__Data__
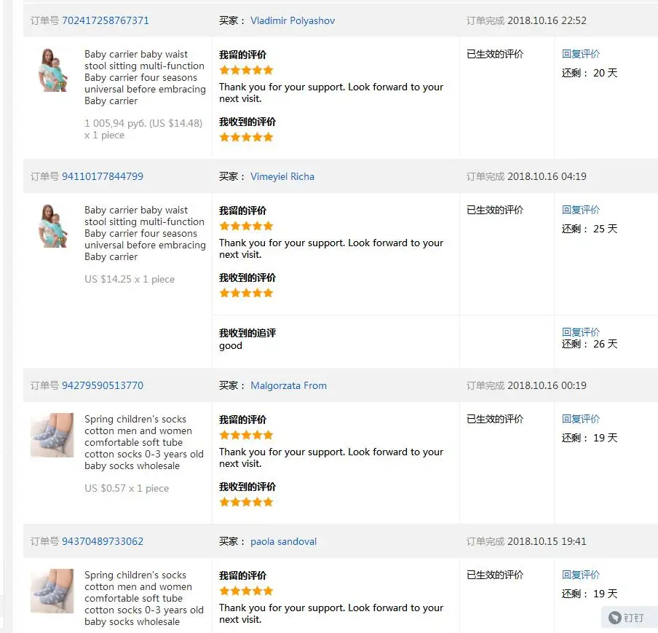Click the star rating under Malgorzata's 我留的评价
Screen dimensions: 658x633
246,435
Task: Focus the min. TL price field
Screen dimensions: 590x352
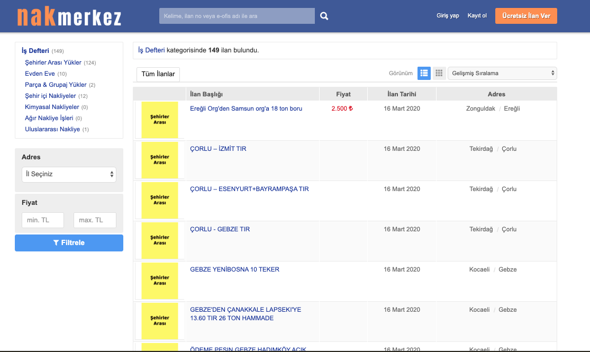Action: point(43,220)
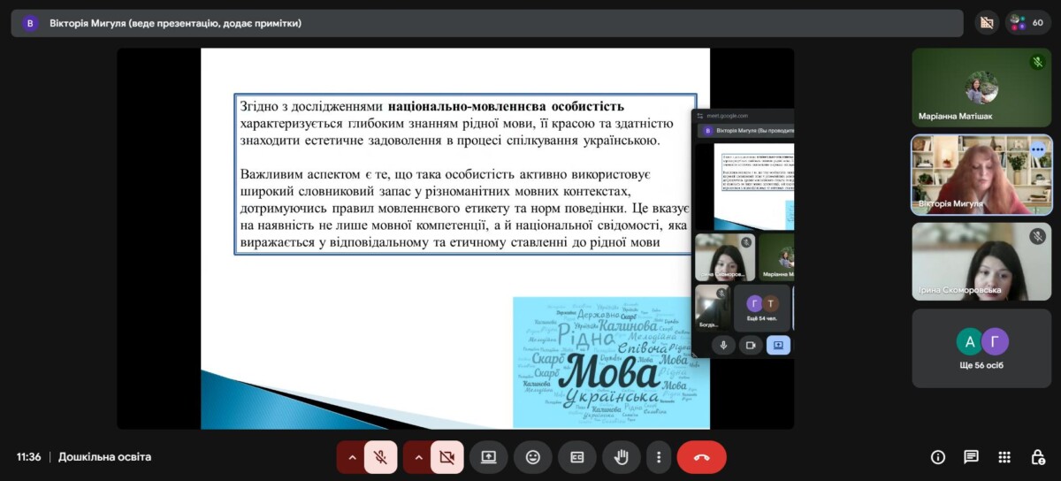Image resolution: width=1061 pixels, height=481 pixels.
Task: Click the crossed-out icon left of participant count
Action: (987, 23)
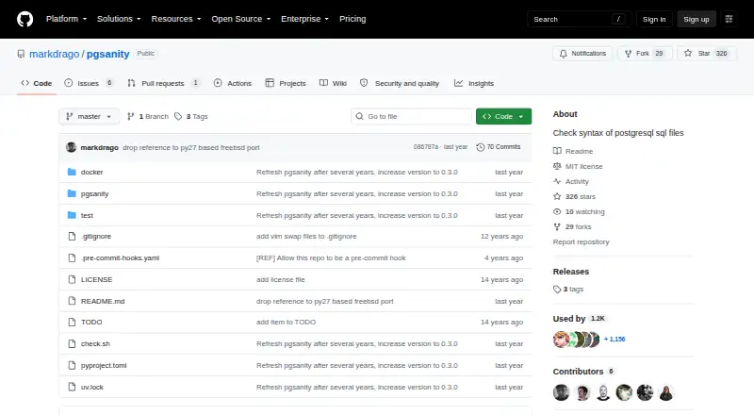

__Task to complete__
With the pictures left out, output exactly the lines from the one with "Task: Focus the min. TL price field" through the end of the listing above, both ends included.

__Written response__
Task: Focus the min. TL price field
Screen dimensions: 590x352
Action: point(43,220)
Image resolution: width=1061 pixels, height=481 pixels.
Task: Click the crossed-out icon left of participant count
Action: (987, 23)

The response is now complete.